Task requirements
Print, please, exactly the lines from the one with "Given: Click the" through the final line of the data below, with both ends included and the pictures left out.

Data for the task
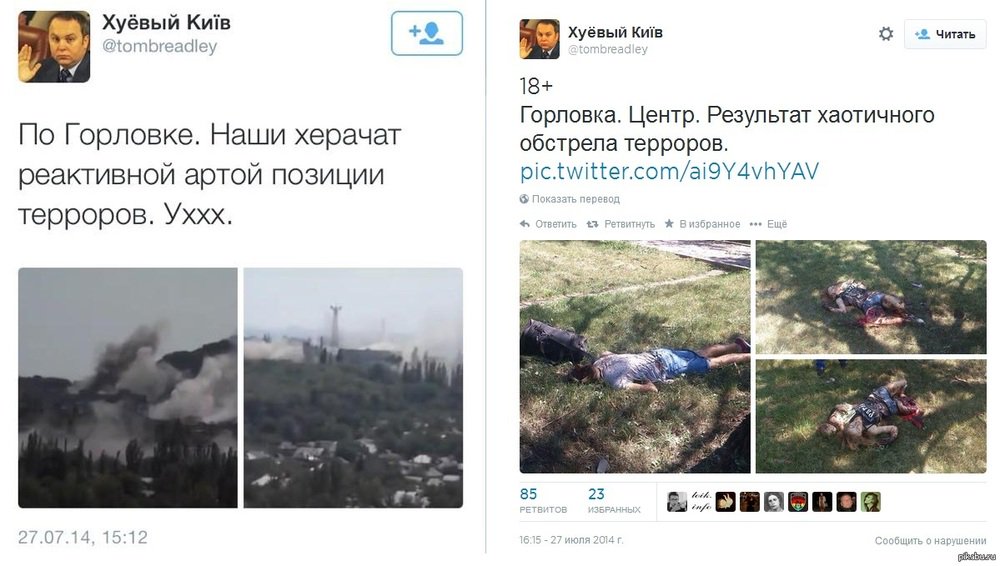This screenshot has width=1000, height=566.
Task: Open right tweet's small profile avatar
Action: point(540,39)
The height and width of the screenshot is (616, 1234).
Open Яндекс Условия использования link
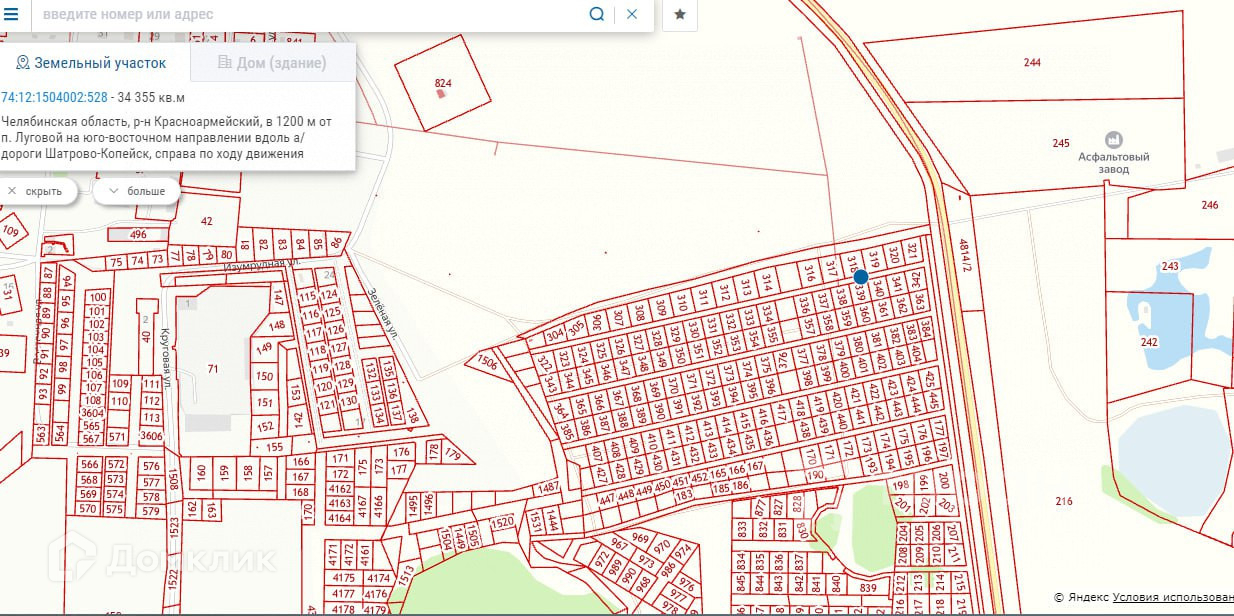click(x=1173, y=597)
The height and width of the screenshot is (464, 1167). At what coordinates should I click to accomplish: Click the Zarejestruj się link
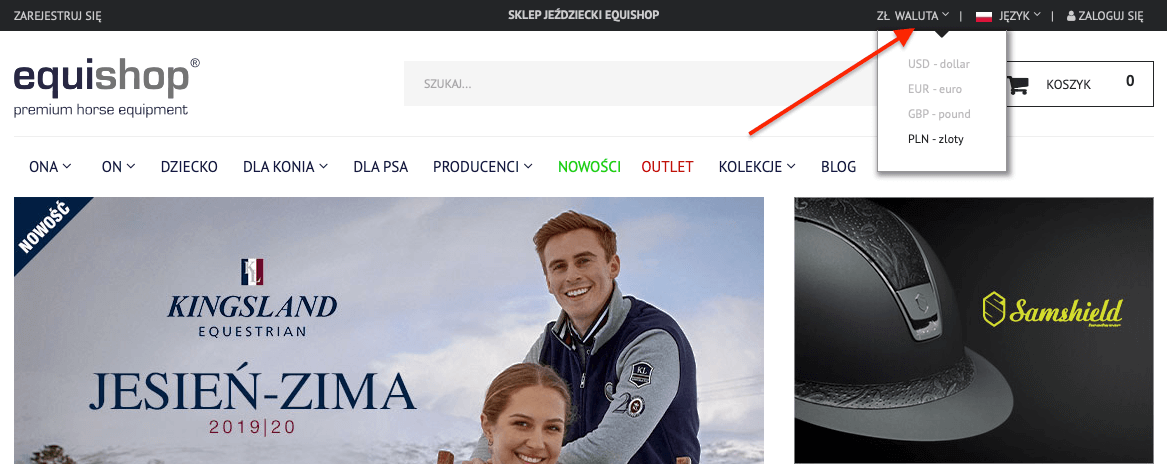[57, 16]
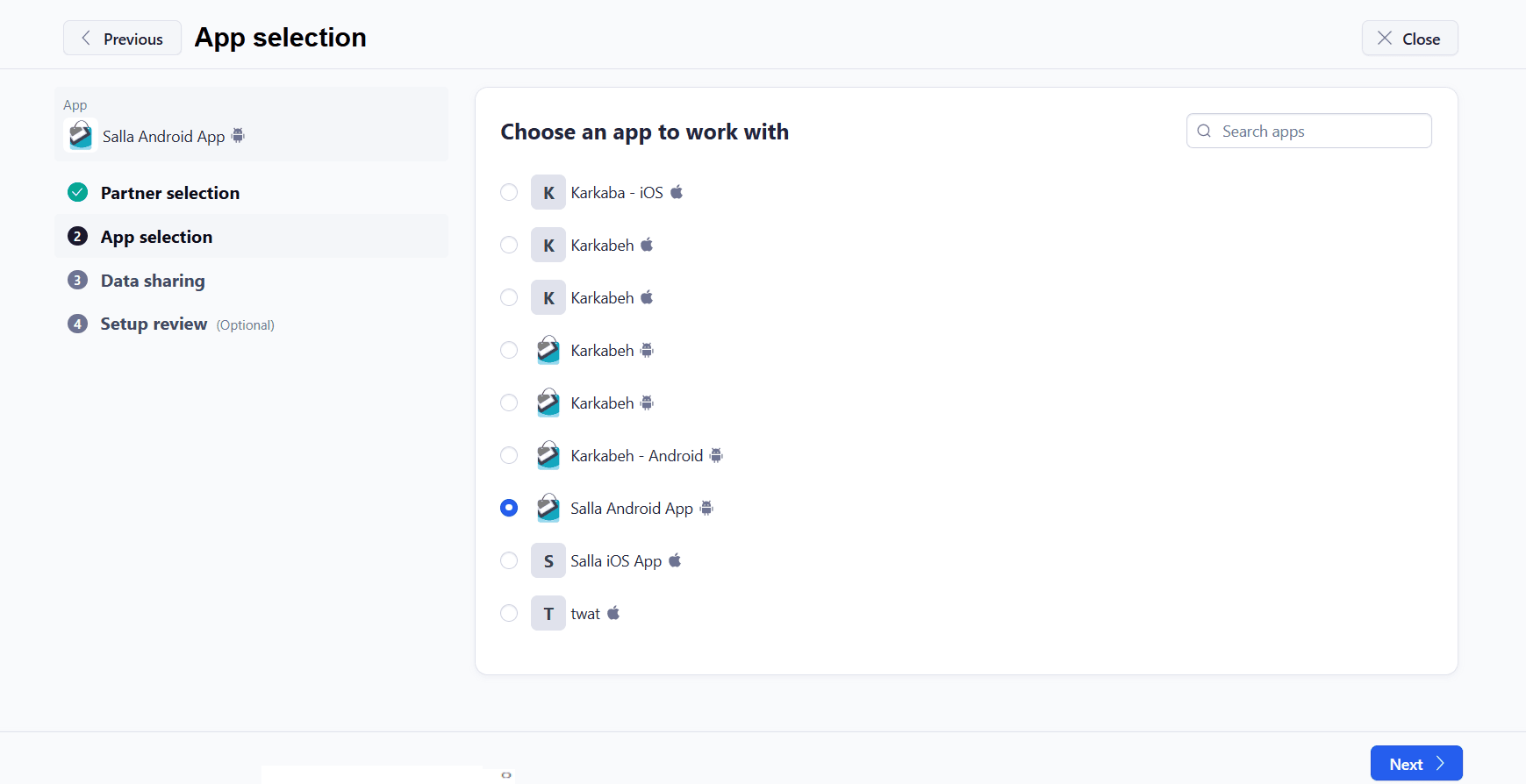The width and height of the screenshot is (1526, 784).
Task: Click the T avatar for twat app
Action: (x=548, y=614)
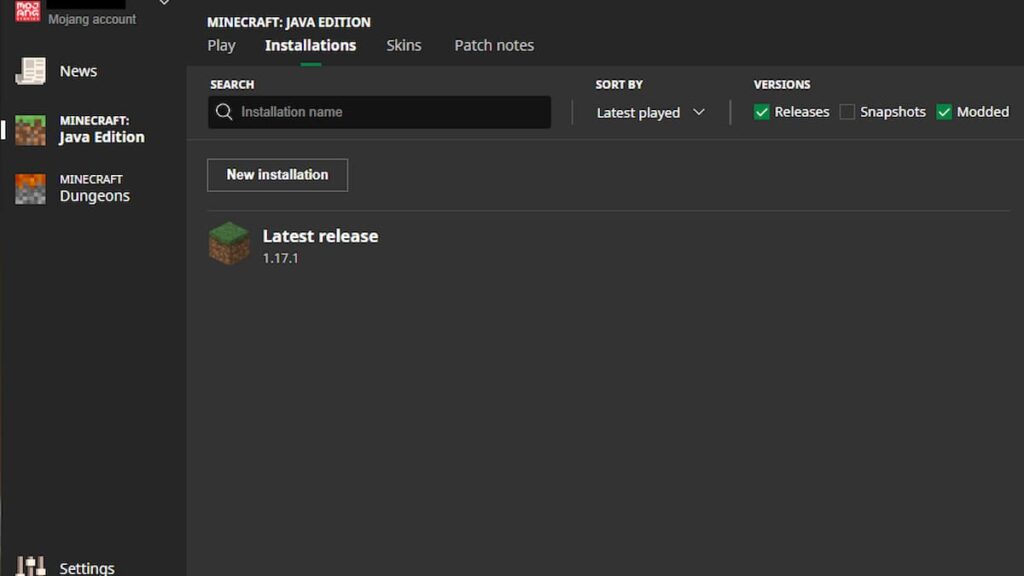
Task: Open the Latest release 1.17.1 installation entry
Action: click(x=319, y=245)
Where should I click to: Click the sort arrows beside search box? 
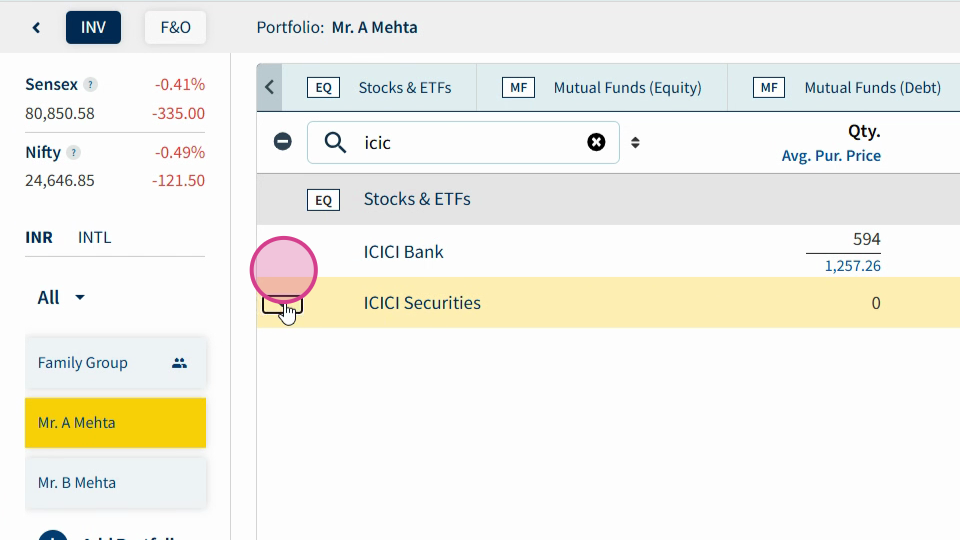635,143
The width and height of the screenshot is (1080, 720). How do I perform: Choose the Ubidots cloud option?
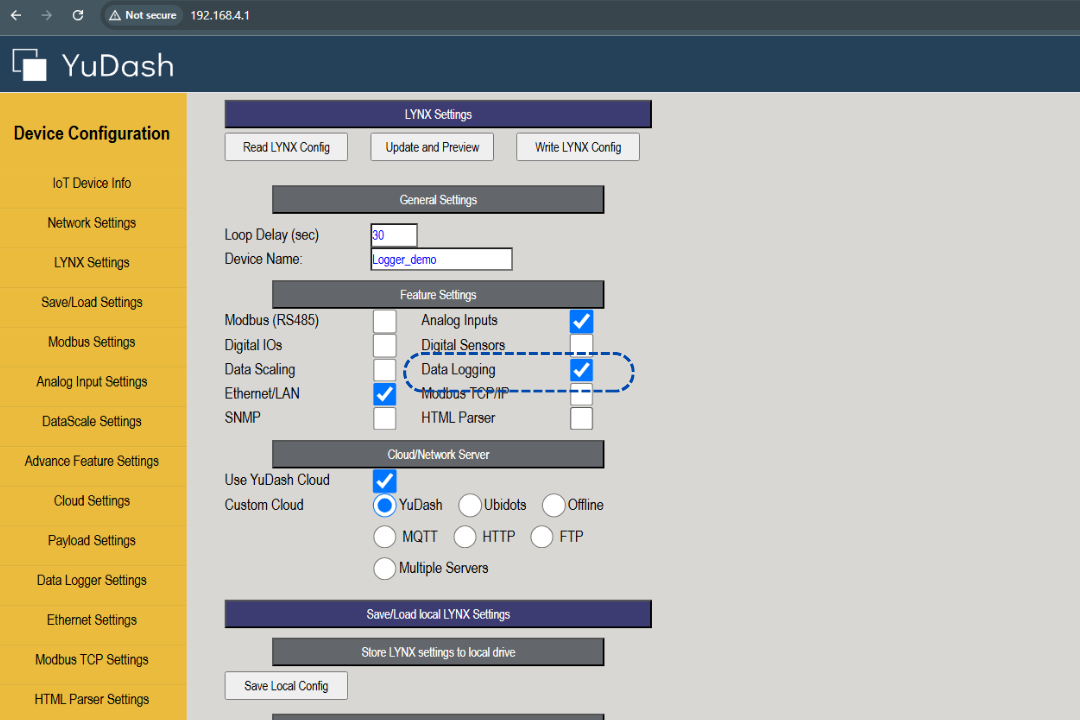click(x=470, y=505)
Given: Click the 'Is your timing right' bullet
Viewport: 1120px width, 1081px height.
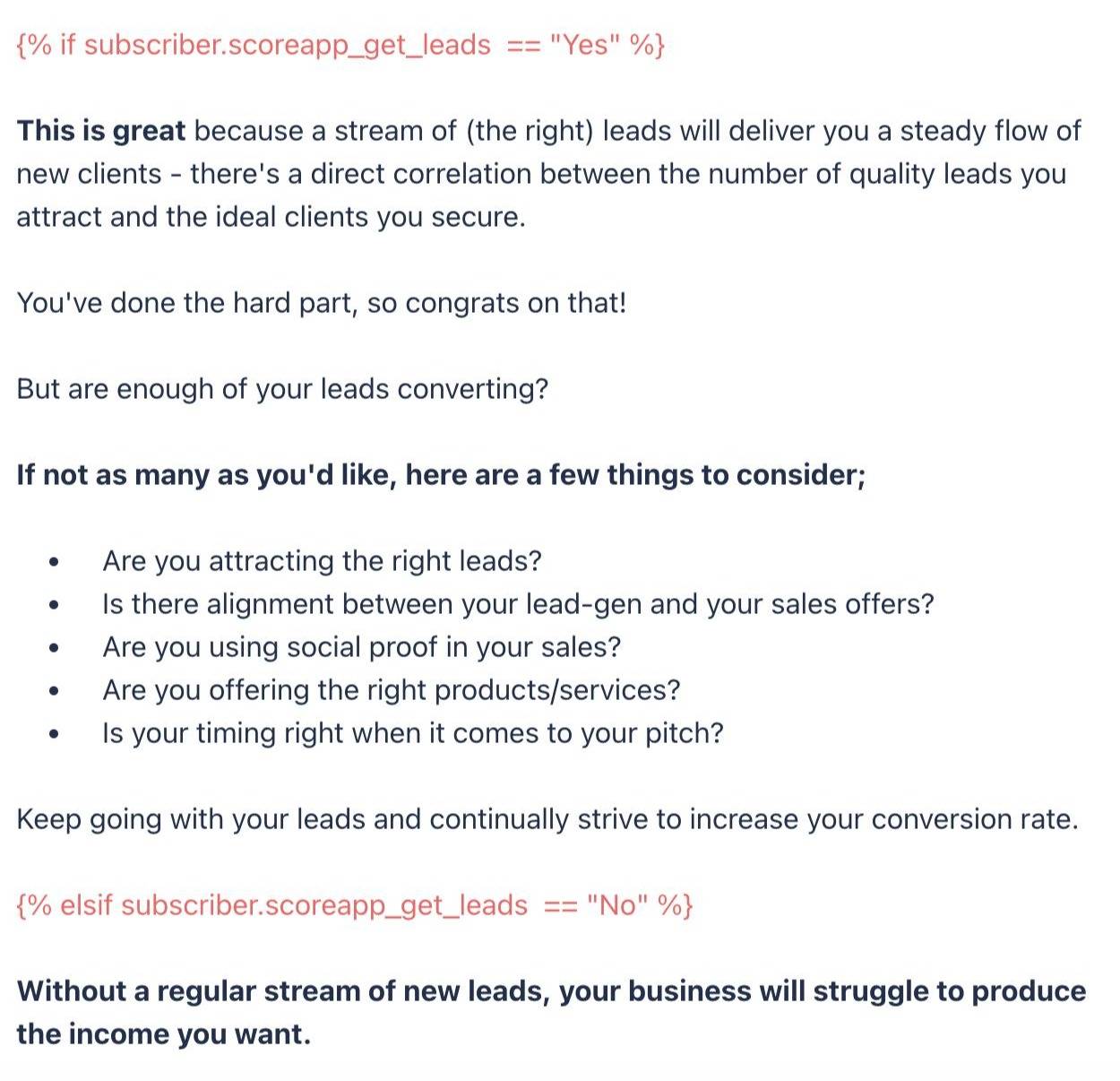Looking at the screenshot, I should [x=413, y=733].
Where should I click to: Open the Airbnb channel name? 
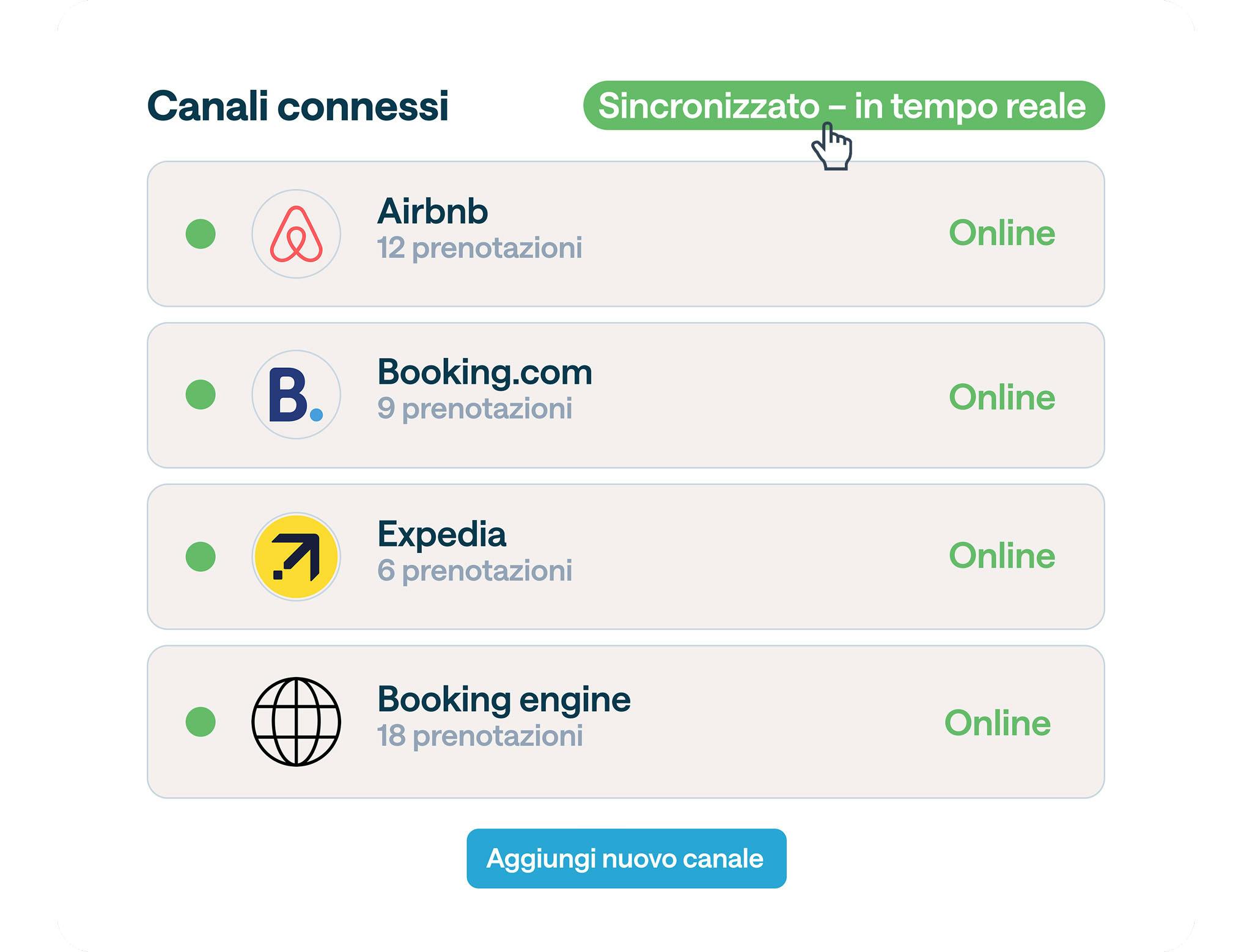tap(432, 211)
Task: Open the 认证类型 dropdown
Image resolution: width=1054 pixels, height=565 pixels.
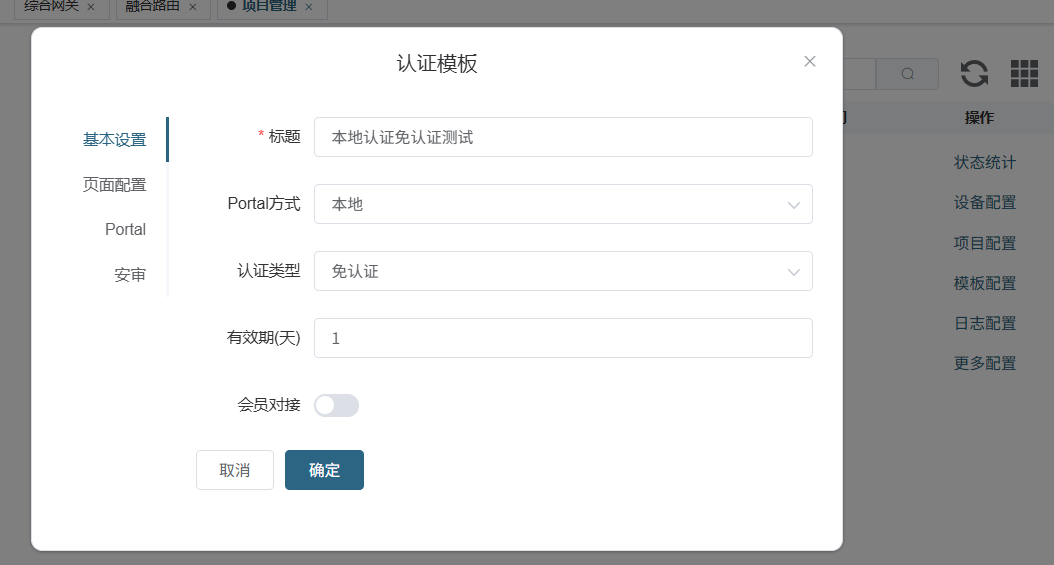Action: tap(563, 271)
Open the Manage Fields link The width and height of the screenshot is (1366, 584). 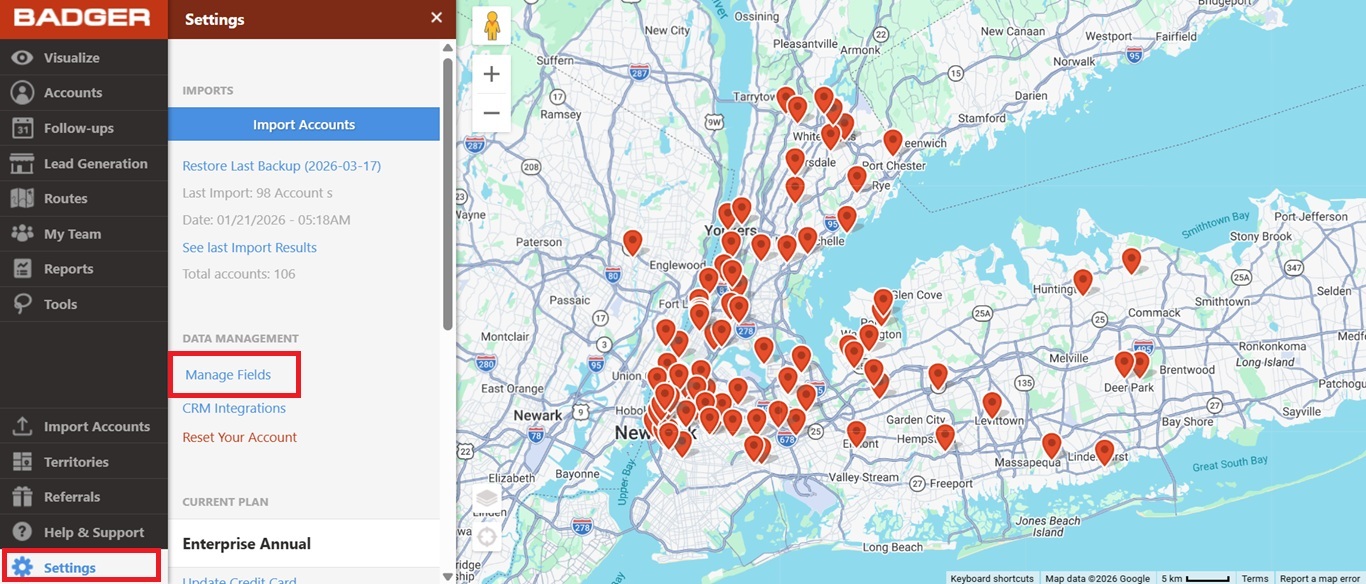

The completed task
Given: Click the 'Is your timing right' bullet
Viewport: 1120px width, 1081px height.
Looking at the screenshot, I should [x=413, y=733].
Where should I click to: Open the Airbnb channel name? 
tap(432, 211)
Task: Open the 认证类型 dropdown
Image resolution: width=1054 pixels, height=565 pixels.
Action: tap(563, 271)
Open the Manage Fields link The width and height of the screenshot is (1366, 584). 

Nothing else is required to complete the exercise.